過去3年間で143試合・打率.272・43打点・5本塁打の男が今季は129試合に出場し、打率.312・55打点・12本塁打と一気に開花した。打率は打撃10傑の8位にランクイン。今季は中日から田尾選手が移籍して外野の定位置争いは激化し、それを勝ち抜いての活躍に広岡監督も脱帽だ。そんな金森を有名にしたのが某スポーツニュースの " 珍プレー特集 " 。死球を喰らって『ワォ~』と絶叫し、悶絶する様を見たファンは大笑い。一種の死球パフォーマンスですっかり有名人になってしまった。「最近はあの番組のお蔭でファンレターも増えちゃって(笑)『痛いでしょうけどもっと当たってください』だって。本当に痛いんですから。
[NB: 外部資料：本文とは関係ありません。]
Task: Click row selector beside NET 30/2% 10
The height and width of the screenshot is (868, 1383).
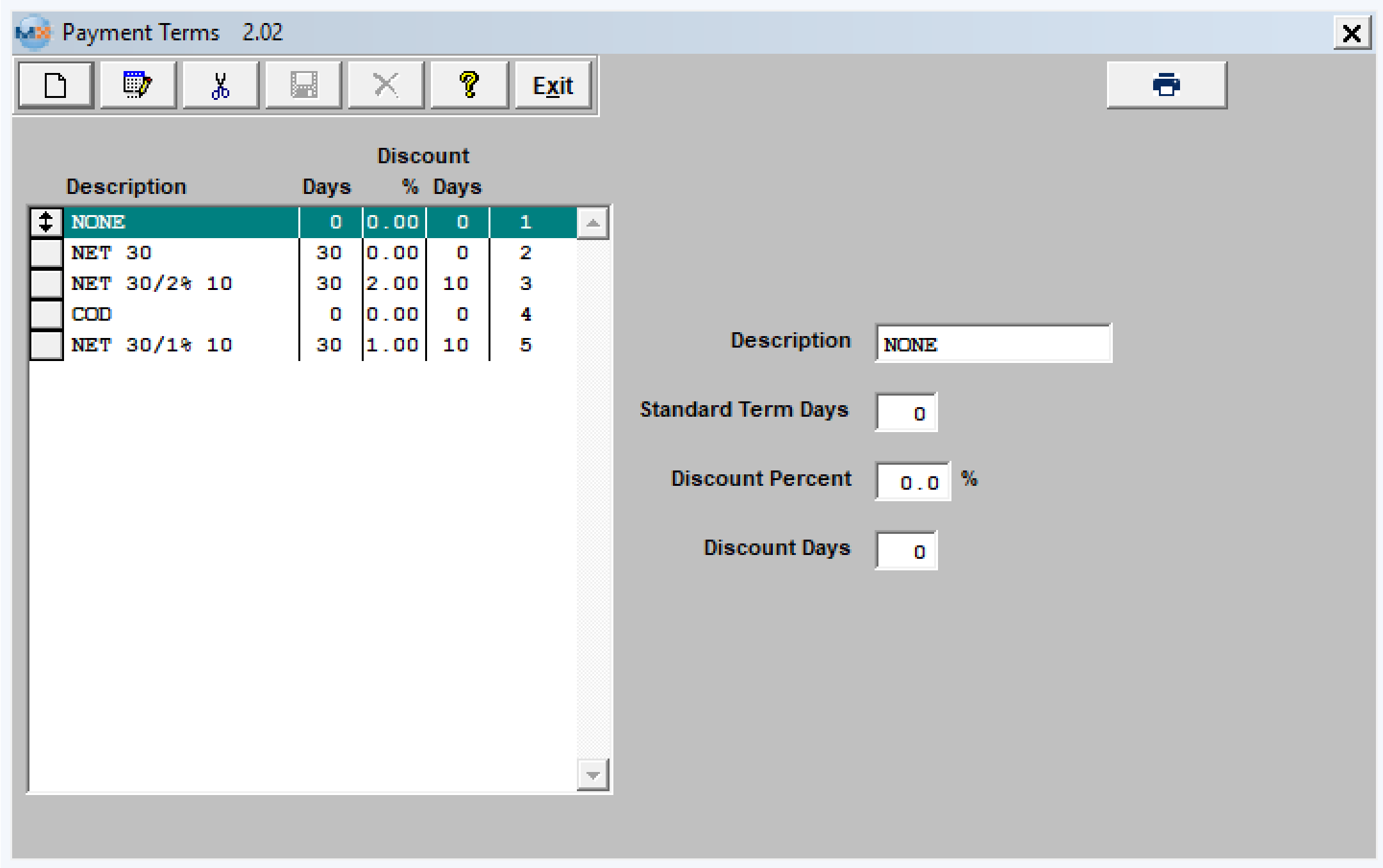Action: (x=46, y=284)
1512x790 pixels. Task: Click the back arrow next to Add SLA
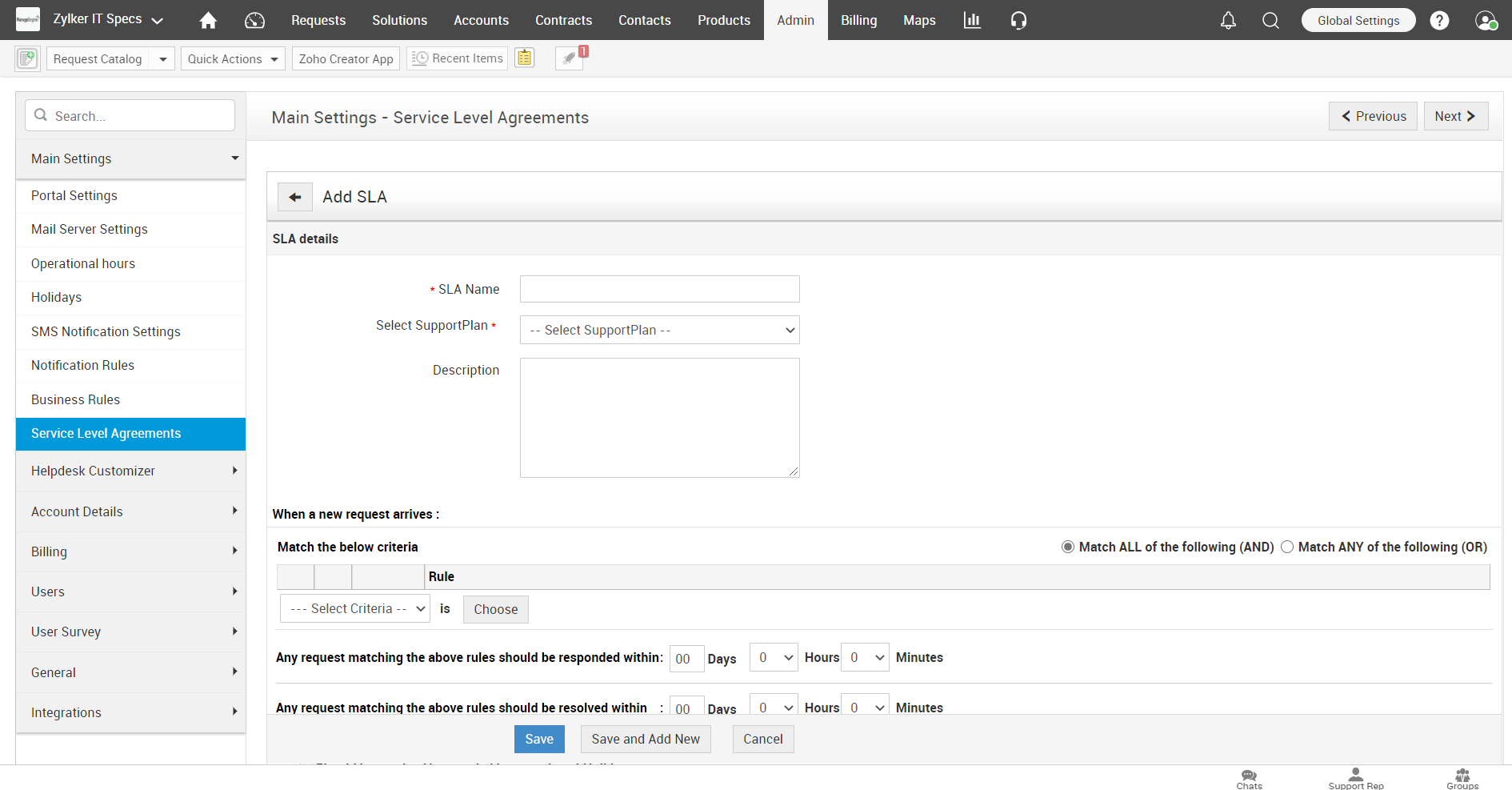tap(294, 196)
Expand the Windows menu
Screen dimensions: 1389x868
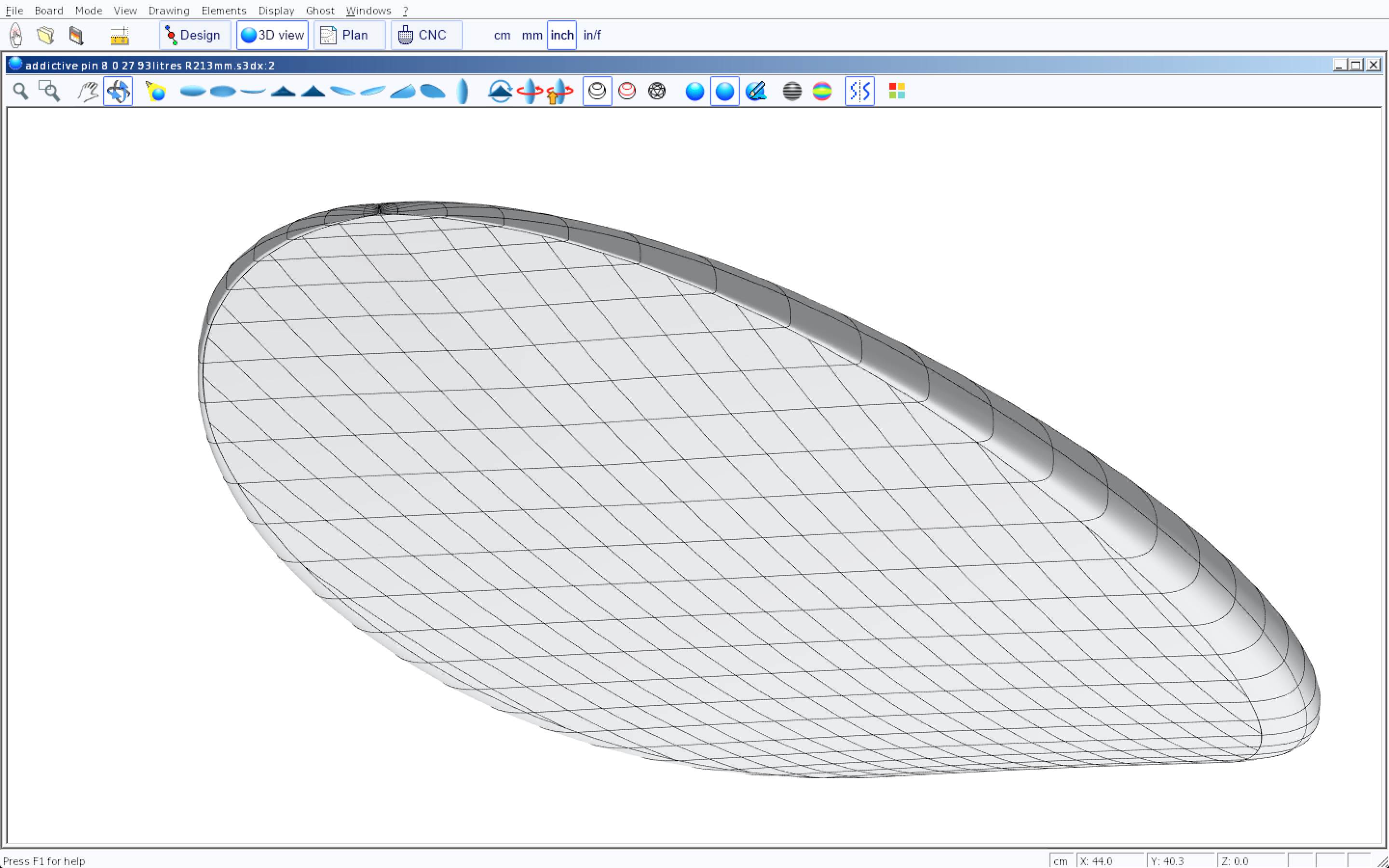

笑えないっスよ!(金森)」と名前が売れるのも痛し痒し。
今季15死球のうち負けた試合は1試合のみ。「ドンちゃんが当たれば勝てる」とチーム内には新たな伝説も生まれた。昨季は65試合で12死球と2年連続で死球王だが勿論、打撃の方もチームに貢献している。4月25日のロッテ5回戦では延長10回裏に深沢投手からサヨナラ1号。5月5日の阪急5回戦では10対11とリードされた9回裏に山沖投手から逆転サヨナラ3号3ランを放つなど、打って当たってファンを熱狂させた今季だった。12月6日の契約更改では今季の九百万円から二千六百万円に大幅アップを勝ち取った。更改交渉では観客へのアピール度も球団に認められ「来季も僕に出来る野球をやるだけです」と決意を新たにした。もうスター不足なんて言わせない!
周囲に笑いを巻き起こしたカツオくん。あんたが " 大賞 " です
台湾時代からライバルだった西武・郭投手と共に来日して台湾旋風を巻き起こし、見事に2桁勝利した荘投手。陽気で茶目っ気たっぷりの荘は覚えたての日本語で♪きた~の、さかばど~りに~は~♪と細川たかしの『北酒場』を歌ったり、カムバック賞を受賞した村田投手や仁科投手の投球フォームを真似してナインの爆笑を誘ったり今やすっかりチーム内の人気者だ。春季キャンプで同室だった袴田選手は「めちゃめちゃ明るい性格だよ。日本語を教えてくれと言われて俺が教えると直ぐに覚えて、今度は歌を教えてくれと言ってくる。とにかく歌が好きで風呂の中でも何曲も歌ってた。まぁ上手いかどうかは別にして(笑)」と証言する。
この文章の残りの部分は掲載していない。